Paul Bairoch est un très grand chercheur en histoire économique qui s'est surtout attaché à rendre compte scientifiquement des pseudos apports du libre échange et des pseudos apports de la colonisations pour les pays colonisateurs. Ainsi, son grand combat fut un temps d'expliquer que le libéralisme n'était pas la règle mais qu'au contraire c'était bien le protectionnisme qui à travers l'histoire économique mondiale avait largement prévalu et permis de forts progrès sociaux-économiques contrairement à ce qui est claironné partout, notamment dans les médias.
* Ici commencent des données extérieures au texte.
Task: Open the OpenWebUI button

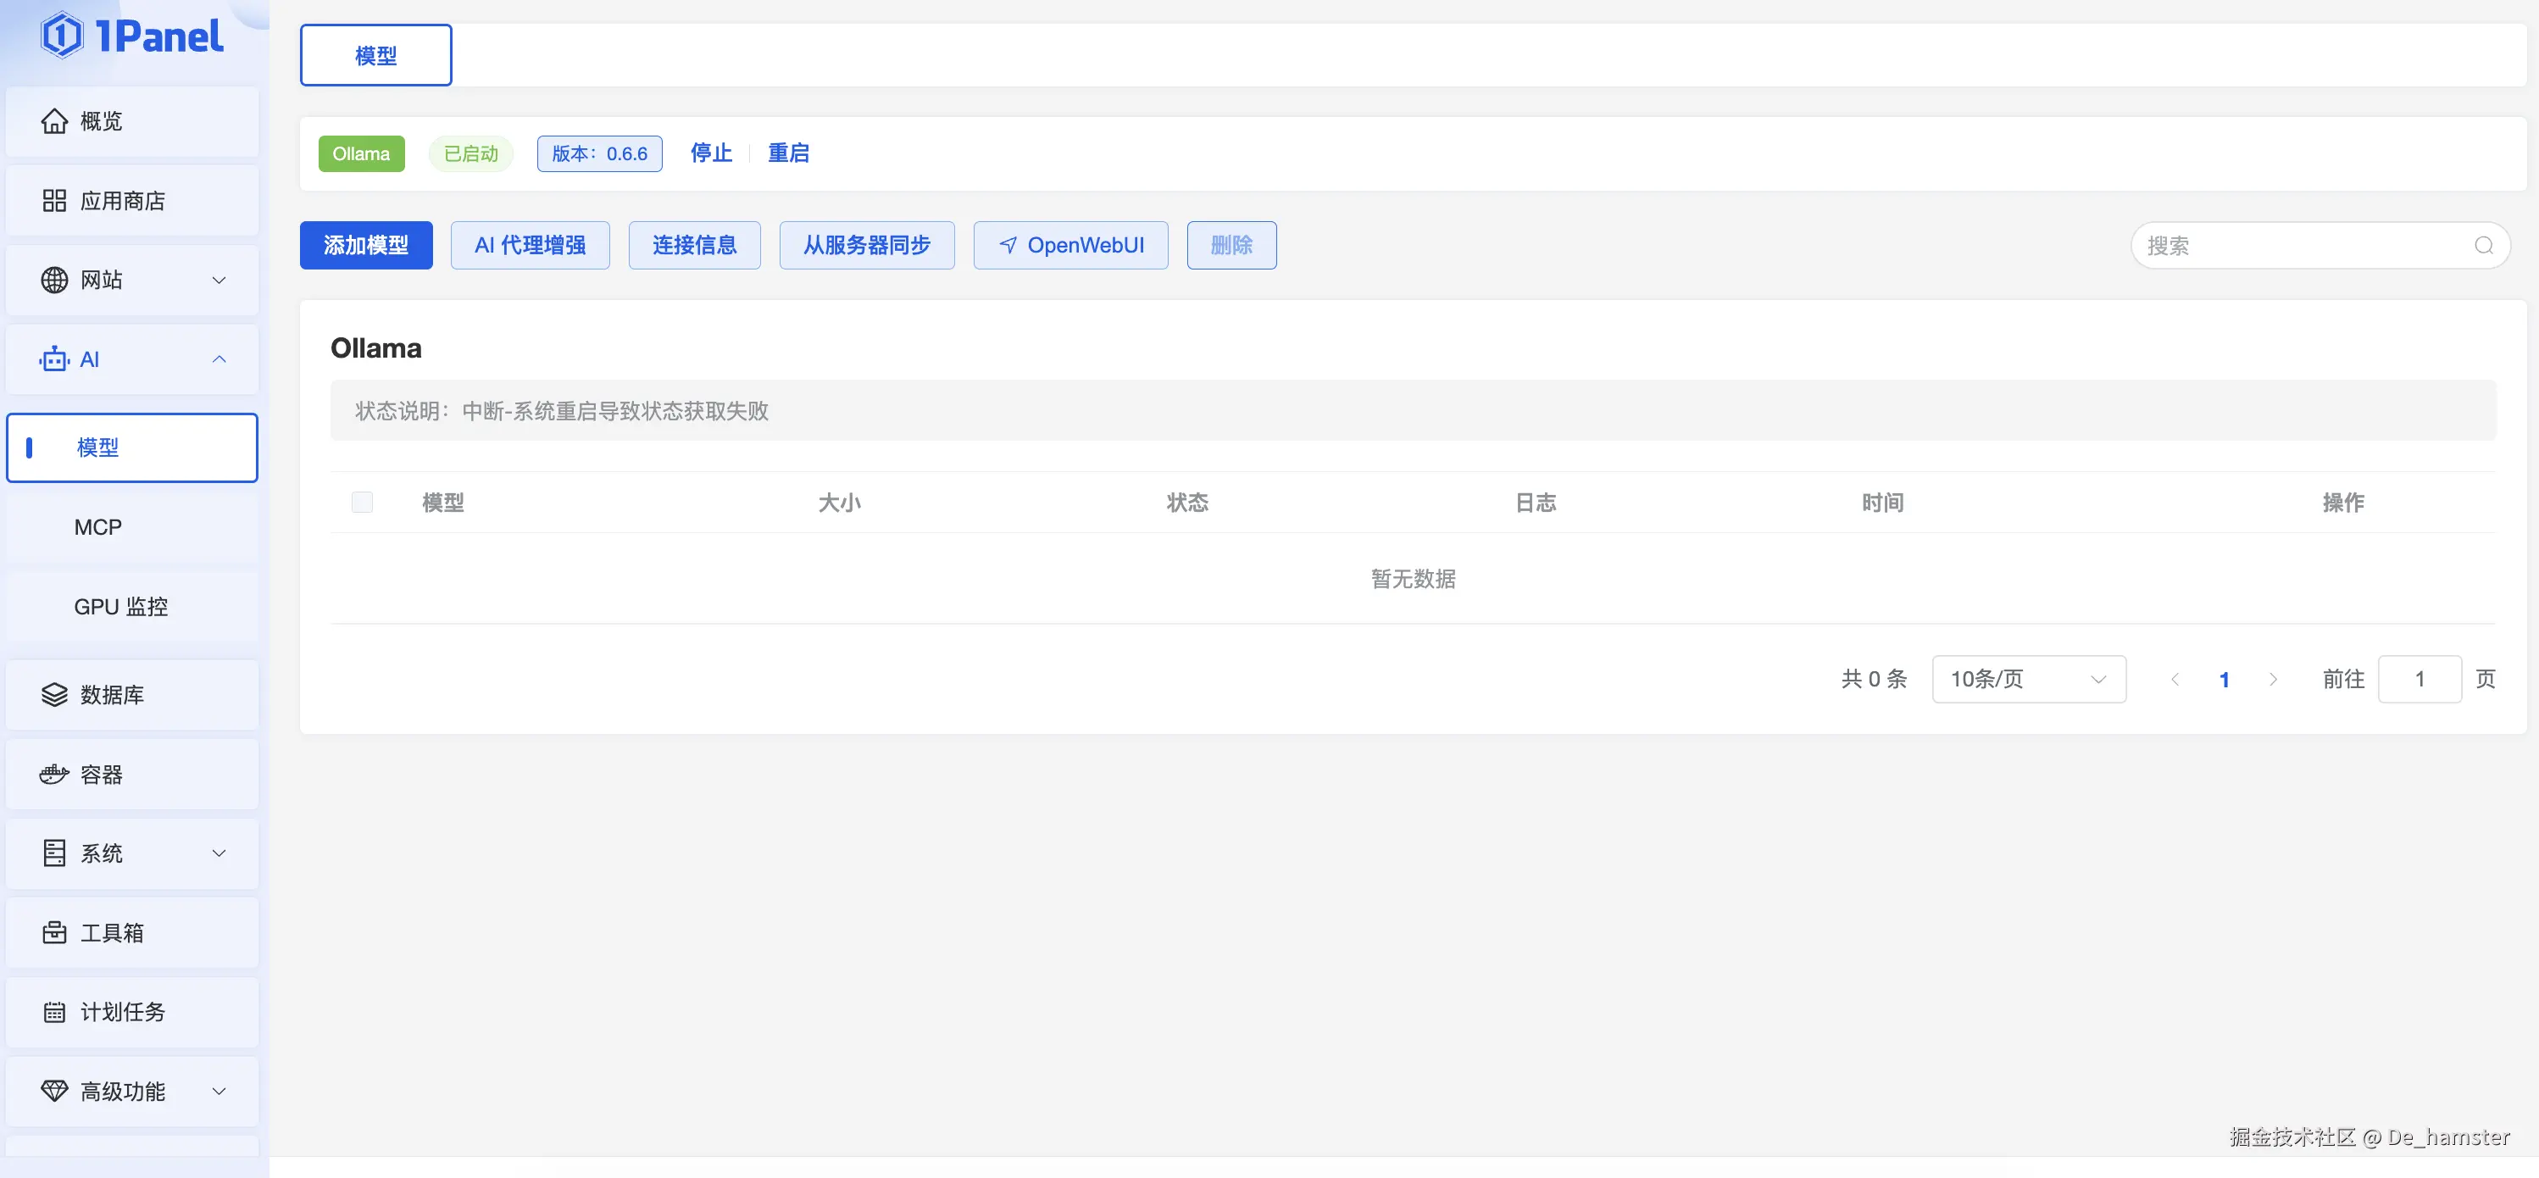Action: click(x=1070, y=245)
Bairoch a pourtant travaillé pour le GATT en temps que conseiller.
Victoires et déboires est son grand ouvrage de "synthèse" (les guillemets sont pour les 1000 pages de ce tome 3) de toutes ses recherches. Pas moins de vingt ans, donc. Malgré ce que dit l'éditeur, je comparerais volontiers cette somme avec les quatre livres d'
Eric Hobsbawm:
l'Ere des Révolutions, Empire, Capital, Extrêmes dans le sens où les deux proposent une vision cohérente de l'histoire économique sur le temps long, à travers l'étude des trends et des statistiques macro économiques.
Hobsbawm se base sur un modèle résolument matérialiste-historique tandis qu'on ne peut pas reprocher à
Bairoch d'être un fervent communiste comme son homologue; même si ce n'est pas non plus un néo-libéral forcené.
Bairoch a plutôt une pensée qui sort des sentiers battus (pour les économistes de grand média), et il passe beaucoup de temps dans ses ouvrages à déconstruire les assertions ultra-libérales (ou marxistes, mais celles-ci sont tellement peu reprises dans les médias de masse qu'il ne s'appesantit pas dessus) ou férocement anti-colonialistes concernant les vertus du libre échange (qu'il ne nie pas dans une perspective politique mais ne constate pas d'un point de vue historique) où les bienfaits économiques de la colonisation pour les pays envahisseurs.
Pour le reste, ce tome est comme les précédant: clair, très bien documenté, complet, convaincant et résolument éclairant sur notre monde moderne.